What I didn’t have to blink to realize was the inanity of about half of what we learned in first semester engineering, specifically the enormous focus on Microsoft Office. This is insulting for at least three reasons: (1) that we were tested on what a particular menu item or button does; that information is useless when Office 12 comes out, (2) that even if that information was lasting, they had nothing better to teach us, and (3) that I use OpenOffice.org. I’m sure the more advanced courses are much better about this sort of bullshit, but it’s probably a bad idea to design a course that leaves students with a taste of “What the fuck was that?”.
In the end, i.e. yesterday, I switched over to CS.
Calc II was hard; I passed, but badly.
Cell Bio was fun. It was a challenge at some points, since I hadn’t taken biology since eigth grade, but there was no stressful work—just studying and labs, and I ended up doing well in the class. It is not really in line with my studies, so I am glad I had a chance to dive a little bit deeper into bio than I had in school.
Russian for Russians was my most practical class. The class was very relaxed, and the teacher obviously cared most about the students learning, with all of the other things teachers tend to bother about, like grades, a far second. According to my parents, my spoken Russian improved, and now I’m mostly literate, which can’t hurt.
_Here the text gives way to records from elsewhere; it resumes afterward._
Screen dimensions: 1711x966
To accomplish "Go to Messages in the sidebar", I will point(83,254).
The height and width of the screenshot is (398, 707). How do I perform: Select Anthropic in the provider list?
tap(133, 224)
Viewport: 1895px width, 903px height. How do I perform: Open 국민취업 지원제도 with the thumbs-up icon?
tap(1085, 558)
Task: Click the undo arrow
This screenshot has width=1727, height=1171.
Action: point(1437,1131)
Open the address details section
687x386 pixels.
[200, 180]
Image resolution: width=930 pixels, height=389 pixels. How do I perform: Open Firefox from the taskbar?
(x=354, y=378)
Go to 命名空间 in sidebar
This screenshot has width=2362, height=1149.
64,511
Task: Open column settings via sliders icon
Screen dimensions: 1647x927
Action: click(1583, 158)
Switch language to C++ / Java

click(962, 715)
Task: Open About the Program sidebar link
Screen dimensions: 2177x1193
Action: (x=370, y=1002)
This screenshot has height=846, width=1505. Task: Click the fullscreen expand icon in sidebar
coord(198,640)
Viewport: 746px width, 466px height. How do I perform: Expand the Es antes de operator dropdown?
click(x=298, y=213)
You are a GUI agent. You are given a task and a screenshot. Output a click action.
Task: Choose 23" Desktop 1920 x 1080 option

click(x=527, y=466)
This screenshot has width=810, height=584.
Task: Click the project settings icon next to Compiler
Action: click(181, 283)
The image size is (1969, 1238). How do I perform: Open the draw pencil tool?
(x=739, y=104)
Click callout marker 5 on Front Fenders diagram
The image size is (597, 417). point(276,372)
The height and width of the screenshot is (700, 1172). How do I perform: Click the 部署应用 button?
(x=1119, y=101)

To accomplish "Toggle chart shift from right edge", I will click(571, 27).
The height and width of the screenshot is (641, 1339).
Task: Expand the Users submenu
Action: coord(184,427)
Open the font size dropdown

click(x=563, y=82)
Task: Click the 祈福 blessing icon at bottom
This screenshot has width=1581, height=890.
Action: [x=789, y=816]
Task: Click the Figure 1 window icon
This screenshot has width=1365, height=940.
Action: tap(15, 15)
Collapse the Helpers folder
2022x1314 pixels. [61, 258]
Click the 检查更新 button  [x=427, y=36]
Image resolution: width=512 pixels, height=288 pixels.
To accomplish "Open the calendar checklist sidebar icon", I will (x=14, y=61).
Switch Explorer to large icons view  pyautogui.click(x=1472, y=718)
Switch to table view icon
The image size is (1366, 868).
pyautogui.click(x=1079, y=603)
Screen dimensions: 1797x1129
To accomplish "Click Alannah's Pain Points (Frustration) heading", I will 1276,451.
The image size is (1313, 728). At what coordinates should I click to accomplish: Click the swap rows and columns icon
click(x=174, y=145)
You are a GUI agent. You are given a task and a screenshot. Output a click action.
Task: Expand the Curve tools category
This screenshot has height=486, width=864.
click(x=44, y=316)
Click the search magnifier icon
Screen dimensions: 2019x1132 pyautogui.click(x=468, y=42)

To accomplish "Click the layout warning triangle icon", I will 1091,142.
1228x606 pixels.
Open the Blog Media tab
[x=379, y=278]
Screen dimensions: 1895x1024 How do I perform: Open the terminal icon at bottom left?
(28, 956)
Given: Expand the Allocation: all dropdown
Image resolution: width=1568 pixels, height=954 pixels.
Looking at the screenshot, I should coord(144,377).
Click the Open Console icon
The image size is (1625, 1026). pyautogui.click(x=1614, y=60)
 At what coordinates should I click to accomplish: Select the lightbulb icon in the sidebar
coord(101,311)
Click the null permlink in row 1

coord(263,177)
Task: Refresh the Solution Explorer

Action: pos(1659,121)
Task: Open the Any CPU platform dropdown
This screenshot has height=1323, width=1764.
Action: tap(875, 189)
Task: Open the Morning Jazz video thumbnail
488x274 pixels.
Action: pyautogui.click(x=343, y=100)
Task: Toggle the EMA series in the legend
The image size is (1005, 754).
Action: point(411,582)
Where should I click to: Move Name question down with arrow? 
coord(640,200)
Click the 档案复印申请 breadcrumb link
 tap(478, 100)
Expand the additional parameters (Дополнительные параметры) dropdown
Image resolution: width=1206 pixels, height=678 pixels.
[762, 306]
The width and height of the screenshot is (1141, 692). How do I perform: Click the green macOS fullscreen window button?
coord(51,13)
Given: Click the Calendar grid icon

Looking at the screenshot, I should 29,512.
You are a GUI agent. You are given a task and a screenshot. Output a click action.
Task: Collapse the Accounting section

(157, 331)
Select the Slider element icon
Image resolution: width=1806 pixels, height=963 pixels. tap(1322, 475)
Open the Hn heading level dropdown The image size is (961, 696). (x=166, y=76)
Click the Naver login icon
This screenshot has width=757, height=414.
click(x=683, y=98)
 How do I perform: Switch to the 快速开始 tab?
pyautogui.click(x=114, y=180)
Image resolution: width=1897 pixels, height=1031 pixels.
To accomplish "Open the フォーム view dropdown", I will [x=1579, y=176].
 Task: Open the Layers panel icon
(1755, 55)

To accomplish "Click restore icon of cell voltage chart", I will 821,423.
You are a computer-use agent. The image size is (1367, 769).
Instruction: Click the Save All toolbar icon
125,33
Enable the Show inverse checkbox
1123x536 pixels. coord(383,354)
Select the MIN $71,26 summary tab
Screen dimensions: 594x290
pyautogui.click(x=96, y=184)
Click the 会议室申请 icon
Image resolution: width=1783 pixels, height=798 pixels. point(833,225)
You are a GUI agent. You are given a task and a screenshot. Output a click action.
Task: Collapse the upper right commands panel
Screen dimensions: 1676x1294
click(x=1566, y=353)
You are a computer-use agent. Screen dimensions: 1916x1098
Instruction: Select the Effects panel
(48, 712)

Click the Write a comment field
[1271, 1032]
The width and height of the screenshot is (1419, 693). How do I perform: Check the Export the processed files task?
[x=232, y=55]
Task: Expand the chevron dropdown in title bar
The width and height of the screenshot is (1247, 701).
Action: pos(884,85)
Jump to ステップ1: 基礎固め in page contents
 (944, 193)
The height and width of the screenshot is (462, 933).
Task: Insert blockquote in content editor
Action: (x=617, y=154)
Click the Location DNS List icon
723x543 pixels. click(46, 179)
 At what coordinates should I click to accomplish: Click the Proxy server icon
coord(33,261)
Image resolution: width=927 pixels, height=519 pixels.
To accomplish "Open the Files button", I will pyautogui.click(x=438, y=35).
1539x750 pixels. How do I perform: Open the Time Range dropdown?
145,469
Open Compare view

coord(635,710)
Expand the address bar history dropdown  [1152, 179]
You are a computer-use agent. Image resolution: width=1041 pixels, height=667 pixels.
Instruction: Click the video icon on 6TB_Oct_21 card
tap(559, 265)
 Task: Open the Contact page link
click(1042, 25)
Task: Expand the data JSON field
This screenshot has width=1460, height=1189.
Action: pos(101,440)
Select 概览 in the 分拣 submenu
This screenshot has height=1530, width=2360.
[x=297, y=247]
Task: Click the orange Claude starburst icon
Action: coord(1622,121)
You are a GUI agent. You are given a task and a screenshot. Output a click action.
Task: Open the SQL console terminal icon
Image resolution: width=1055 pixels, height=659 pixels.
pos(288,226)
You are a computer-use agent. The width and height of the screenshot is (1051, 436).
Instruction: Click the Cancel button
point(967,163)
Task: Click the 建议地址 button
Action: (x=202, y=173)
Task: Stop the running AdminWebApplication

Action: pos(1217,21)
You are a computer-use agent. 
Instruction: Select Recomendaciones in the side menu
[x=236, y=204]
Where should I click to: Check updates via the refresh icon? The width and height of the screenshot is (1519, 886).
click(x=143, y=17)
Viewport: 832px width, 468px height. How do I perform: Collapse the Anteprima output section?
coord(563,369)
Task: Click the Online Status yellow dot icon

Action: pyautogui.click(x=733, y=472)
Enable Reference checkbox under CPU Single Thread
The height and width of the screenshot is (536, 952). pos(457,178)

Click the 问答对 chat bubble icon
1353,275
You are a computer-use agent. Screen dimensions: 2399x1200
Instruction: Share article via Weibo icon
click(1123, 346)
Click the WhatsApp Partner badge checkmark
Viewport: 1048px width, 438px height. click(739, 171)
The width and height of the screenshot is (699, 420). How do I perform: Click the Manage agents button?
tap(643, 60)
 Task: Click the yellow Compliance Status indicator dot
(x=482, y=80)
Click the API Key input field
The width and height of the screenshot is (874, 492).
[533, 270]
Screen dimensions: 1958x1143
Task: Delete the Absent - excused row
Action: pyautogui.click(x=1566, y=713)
Beats living at home, except that my friends are all over the place. Frisbee is prevalent, and I joined the competitive team, in addition to just playing random games.
I live right next to the nature preserve, which is good for sanity. My building is quiet—anti-social, really—but there’s enough to take a break from, even there.
Sorry for the bore, but the interesting stories were cut from this general review. I told the better ones to friends in my month of vacation, and besides, they are the type of anecdote better told in private, or beyond a statute of limitations.